This is an appeal by the plaintiff to enforce portions of a divorce judgment from Westchester County, which was entered in December of 2013. In the judgment, the defendant was ordered to maintain his term life insurance until the 20-year term expired. The court ordered the judgment modified by deleting number 21 decretal paragraph, as so modified. The judgment is affirmed and remitted to the Superior Court of Westchester County for a hearing and entry of judgment of divorce. This will include replacement of the 21st decretal paragraph directing both parties to maintain their existing life insurance policies, naming their children as the beneficiaries. The plaintiff is to maintain her policy for 20 years and the defendant’s whole life insurance policy (#4819835) and its cash surrender value is the, in defendant’s separate property.

The plaintiff started this action for divorce in 2010 after 20 years of marriage. In March of 2013, the parties entered into a stipulated settlement. In the stipulation, there were several provisions that the plaintiff had waived, including her cash value of the defendant’s whole life policy in consideration of the defendant maintaining the policy.

The defendant also had a policy for $1.2 million and the plaintiff had a policy for 400K . The plaintiff was to maintain the policy for the kids (for a 20-year term).

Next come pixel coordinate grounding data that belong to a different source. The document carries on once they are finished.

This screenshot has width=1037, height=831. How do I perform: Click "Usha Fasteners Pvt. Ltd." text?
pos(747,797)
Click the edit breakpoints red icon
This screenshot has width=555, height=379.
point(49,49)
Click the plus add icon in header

The parties presented proposed judgments to the Supreme Court, each claiming to be their version of the facts that was the most accurate. The court signed the defendant’s proposed judgment. This directed the defendant to maintain the existing policy for a 20-year term.

The plaintiff appeals, contending that the court modified the terms of the party’s stipulation.

During the appeal, each party contends that their stipulation is clear, notwithstanding their different interpretations of how long the policy was kept in effect. Plaintiff says that that the policy must be kept for 20 years as mentioned in the stipulation and nothing in the document supports the limitation the court asserted in its judgment.

The plaintiff said the words “until the 20-year term expires” applies to only her policy, not the defendants. She says that she waived her interests in the defendant’s policy (which had a value of $30K) as consideration for the defendant agreeing to keep up both policies, a whole life and a term with a total dollar value of $1,325K.

The defendant said his obligation is limited by the stipulation and he isn’t required to maintain the policies that he currently has. He stated that the expense of extending his term policy for longer than 20 years (until the emancipation of the youngest child would be cost prohibitive, totaling more than $160K). He said that he never would have agreed to that arrangement and that he purchased additional term insurance which exceeds his obligations after the 20-year term ends.

The court said that “a stipulation of settlement that is incorporated but not merged into the written judgment retains the character of an independent contract and survives for the basis of a lawsuit” (Driscoll v Driscoll 45 AD3d 723; Salinger v Salinger 125 AD3d 747, 749). When the stipulation is clean, the intent of the parties is to be determined from the document, not outside evidence (Boster-Burton v Burton 92 AD 909, 910; Rainbow v Swisher 72 NY2d 106).

In this case, the stipulation is unclear as to how long the parties intended for the defendant’s life insurance to last. To determine this, it is up to the judge. However, the Supreme Court incorrectly exercised its powers in choosing the defendant’s proposed judgment rather that the plaintiff’s without a hearing, on a specific determination whether the language reflected the intent of the parties.

The parties’ remaining contentions are dismissed.